A $2\times 2$, real, symmetric random matrix $M$ is provided with diagonal entries $M_{11}$ and $M_{22}$ following independent normal distributions $N(0,1)$ and off-diagonal entries $M_{12}=M_{21}$ following normal distribution $N(0,1/2)$.
What's the distribution and the mean of the absolute value of the difference between its two eigenvalues $\Delta E$ ?
Attempt :
The eigenvalues satisfy equation $x^2-Tx+\Delta=0$ where $T$ and $\Delta$ denote the trace and determinant of said matrix, respectively.

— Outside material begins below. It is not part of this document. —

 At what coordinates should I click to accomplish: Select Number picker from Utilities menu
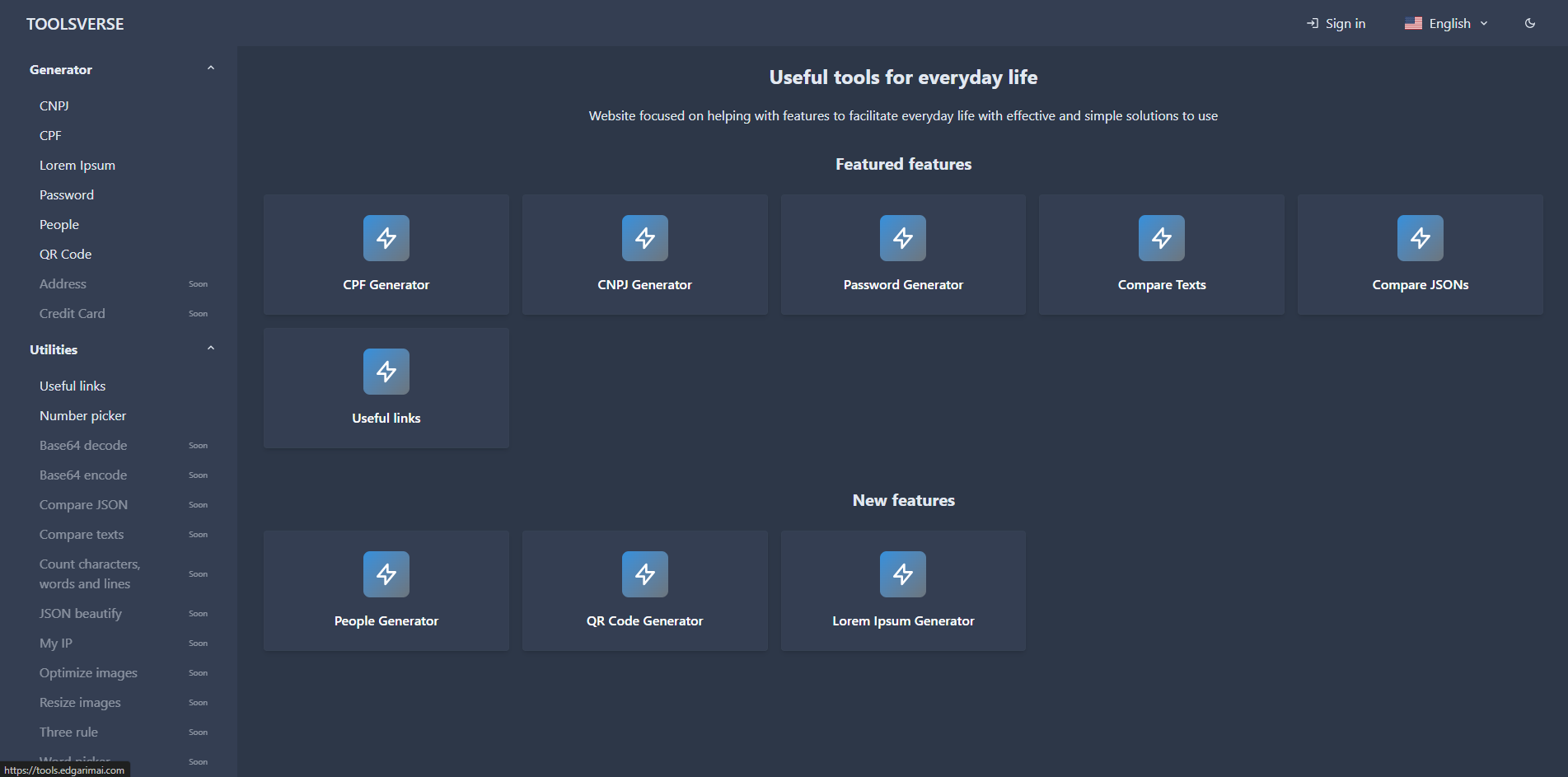pyautogui.click(x=82, y=415)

Therefore, $x_{\pm}=\frac 12(T\pm\sqrt{T^2-4\Delta})$ and $\Delta E=\sqrt{T^2-4\Delta}=\sqrt{(A-D)^2+4BC}$
($A=M_{11}, B=M_{12}, C=M_{21}, D=M_{22})$
$A$ and $D$ are two independent Gaussian variables with mean $0$ and variance $1$, therefore $A-D$ is a Gaussian random variable with mean $0$ and variance $2$, $N(0,2)$.
$B=C$ is a Gaussian random variable with mean $0$ and variance $1/2$
Therefore, $4BC=\frac1416B^2=\frac14(4B)^2$ with $4B \sim4N(0,1/2)=N(0,2)$
So, $\Delta E \sim\sqrt{N(0,2)^2+\frac14N(0,2)^2}=\sqrt{\frac54 N(0,2)^2}=\sqrt{N(0,\sqrt{5})^2}=|N(0,\sqrt{5})|$
This happens to be a folded normal distribution with $\mu=0$ and $\sigma=\sqrt{\sqrt{5}}$
So the mean should be $\sqrt{\frac{2\sqrt{5}}{\pi}}\approx 1.1931$.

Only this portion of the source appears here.